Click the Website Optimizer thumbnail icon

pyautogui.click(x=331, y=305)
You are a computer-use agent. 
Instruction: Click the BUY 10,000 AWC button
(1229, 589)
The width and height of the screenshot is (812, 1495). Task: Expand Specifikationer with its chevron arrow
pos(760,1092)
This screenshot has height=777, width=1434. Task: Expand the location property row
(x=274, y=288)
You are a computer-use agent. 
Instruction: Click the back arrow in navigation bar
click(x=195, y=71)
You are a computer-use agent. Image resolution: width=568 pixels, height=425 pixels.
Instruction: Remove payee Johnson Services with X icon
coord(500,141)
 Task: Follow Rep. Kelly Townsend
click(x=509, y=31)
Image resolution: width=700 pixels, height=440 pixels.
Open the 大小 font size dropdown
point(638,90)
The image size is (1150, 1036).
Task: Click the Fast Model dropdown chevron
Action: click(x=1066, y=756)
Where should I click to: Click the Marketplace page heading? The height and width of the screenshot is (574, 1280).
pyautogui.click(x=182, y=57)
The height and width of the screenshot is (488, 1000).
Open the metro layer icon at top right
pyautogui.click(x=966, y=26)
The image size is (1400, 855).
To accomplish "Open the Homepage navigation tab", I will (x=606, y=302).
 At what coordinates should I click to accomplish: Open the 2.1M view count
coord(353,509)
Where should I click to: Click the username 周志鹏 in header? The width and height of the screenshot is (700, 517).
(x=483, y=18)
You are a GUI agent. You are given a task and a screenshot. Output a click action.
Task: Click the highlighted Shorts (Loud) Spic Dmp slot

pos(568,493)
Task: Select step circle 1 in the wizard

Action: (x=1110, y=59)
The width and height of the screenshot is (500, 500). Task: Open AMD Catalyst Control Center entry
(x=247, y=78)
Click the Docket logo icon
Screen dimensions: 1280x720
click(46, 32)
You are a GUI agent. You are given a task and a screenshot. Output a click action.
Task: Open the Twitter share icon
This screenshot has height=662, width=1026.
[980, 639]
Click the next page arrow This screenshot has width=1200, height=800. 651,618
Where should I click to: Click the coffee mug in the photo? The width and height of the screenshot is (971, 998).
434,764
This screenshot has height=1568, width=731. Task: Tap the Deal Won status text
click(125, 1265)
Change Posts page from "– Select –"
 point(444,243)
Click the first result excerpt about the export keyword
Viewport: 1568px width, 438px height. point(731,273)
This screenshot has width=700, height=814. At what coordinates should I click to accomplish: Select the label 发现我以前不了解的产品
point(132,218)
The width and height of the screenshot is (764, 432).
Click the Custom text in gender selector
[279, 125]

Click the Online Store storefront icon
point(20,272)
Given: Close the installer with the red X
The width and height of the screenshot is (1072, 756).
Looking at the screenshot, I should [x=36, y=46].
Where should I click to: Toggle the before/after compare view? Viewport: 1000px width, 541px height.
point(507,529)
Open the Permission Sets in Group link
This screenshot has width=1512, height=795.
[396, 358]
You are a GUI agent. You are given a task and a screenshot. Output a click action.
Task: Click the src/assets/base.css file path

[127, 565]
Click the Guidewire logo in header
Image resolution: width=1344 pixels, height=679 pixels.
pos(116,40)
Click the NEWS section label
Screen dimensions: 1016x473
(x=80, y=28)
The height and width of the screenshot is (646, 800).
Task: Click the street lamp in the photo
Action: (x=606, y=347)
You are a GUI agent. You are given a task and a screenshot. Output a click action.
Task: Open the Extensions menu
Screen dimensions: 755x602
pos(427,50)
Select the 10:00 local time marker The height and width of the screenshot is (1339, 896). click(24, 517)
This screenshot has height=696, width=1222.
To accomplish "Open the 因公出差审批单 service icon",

------------------------------

WHAT THE TASK ASKS >>
Produce the whole listing once more, exactly.

RESULT >>
Click the Website Optimizer thumbnail icon

pyautogui.click(x=331, y=305)
You are a computer-use agent. 
Instruction: Click the BUY 10,000 AWC button
(1229, 589)
The width and height of the screenshot is (812, 1495). Task: Expand Specifikationer with its chevron arrow
pos(760,1092)
This screenshot has height=777, width=1434. Task: Expand the location property row
(x=274, y=288)
You are a computer-use agent. 
Instruction: Click the back arrow in navigation bar
click(x=195, y=71)
You are a computer-use agent. Image resolution: width=568 pixels, height=425 pixels.
Instruction: Remove payee Johnson Services with X icon
coord(500,141)
 Task: Follow Rep. Kelly Townsend
click(x=509, y=31)
Image resolution: width=700 pixels, height=440 pixels.
Open the 大小 font size dropdown
point(638,90)
The image size is (1150, 1036).
Task: Click the Fast Model dropdown chevron
Action: click(x=1066, y=756)
Where should I click to: Click the Marketplace page heading? The height and width of the screenshot is (574, 1280).
pyautogui.click(x=182, y=57)
The height and width of the screenshot is (488, 1000).
Open the metro layer icon at top right
pyautogui.click(x=966, y=26)
The image size is (1400, 855).
To accomplish "Open the Homepage navigation tab", I will (x=606, y=302).
 At what coordinates should I click to accomplish: Open the 2.1M view count
coord(353,509)
Where should I click to: Click the username 周志鹏 in header? The width and height of the screenshot is (700, 517).
(x=483, y=18)
You are a GUI agent. You are given a task and a screenshot. Output a click action.
Task: Click the highlighted Shorts (Loud) Spic Dmp slot

pos(568,493)
Task: Select step circle 1 in the wizard

Action: (x=1110, y=59)
The width and height of the screenshot is (500, 500). Task: Open AMD Catalyst Control Center entry
(x=247, y=78)
Click the Docket logo icon
Screen dimensions: 1280x720
click(46, 32)
You are a GUI agent. You are given a task and a screenshot. Output a click action.
Task: Open the Twitter share icon
This screenshot has height=662, width=1026.
[980, 639]
Click the next page arrow This screenshot has width=1200, height=800. 651,618
Where should I click to: Click the coffee mug in the photo? The width and height of the screenshot is (971, 998).
434,764
This screenshot has height=1568, width=731. Task: Tap the Deal Won status text
click(125, 1265)
Change Posts page from "– Select –"
 point(444,243)
Click the first result excerpt about the export keyword
Viewport: 1568px width, 438px height. point(731,273)
This screenshot has width=700, height=814. At what coordinates should I click to accomplish: Select the label 发现我以前不了解的产品
point(132,218)
The width and height of the screenshot is (764, 432).
Click the Custom text in gender selector
[279, 125]

Click the Online Store storefront icon
point(20,272)
Given: Close the installer with the red X
The width and height of the screenshot is (1072, 756).
Looking at the screenshot, I should [x=36, y=46].
Where should I click to: Toggle the before/after compare view? Viewport: 1000px width, 541px height.
point(507,529)
Open the Permission Sets in Group link
This screenshot has width=1512, height=795.
[396, 358]
You are a GUI agent. You are given a task and a screenshot. Output a click action.
Task: Click the src/assets/base.css file path

[127, 565]
Click the Guidewire logo in header
Image resolution: width=1344 pixels, height=679 pixels.
pos(116,40)
Click the NEWS section label
Screen dimensions: 1016x473
(x=80, y=28)
The height and width of the screenshot is (646, 800).
Task: Click the street lamp in the photo
Action: (x=606, y=347)
You are a GUI agent. You are given a task and a screenshot. Output a click action.
Task: Open the Extensions menu
Screen dimensions: 755x602
pos(427,50)
Select the 10:00 local time marker The height and width of the screenshot is (1339, 896). click(24, 517)
This screenshot has height=696, width=1222.
To accomplish "Open the 因公出差审批单 service icon",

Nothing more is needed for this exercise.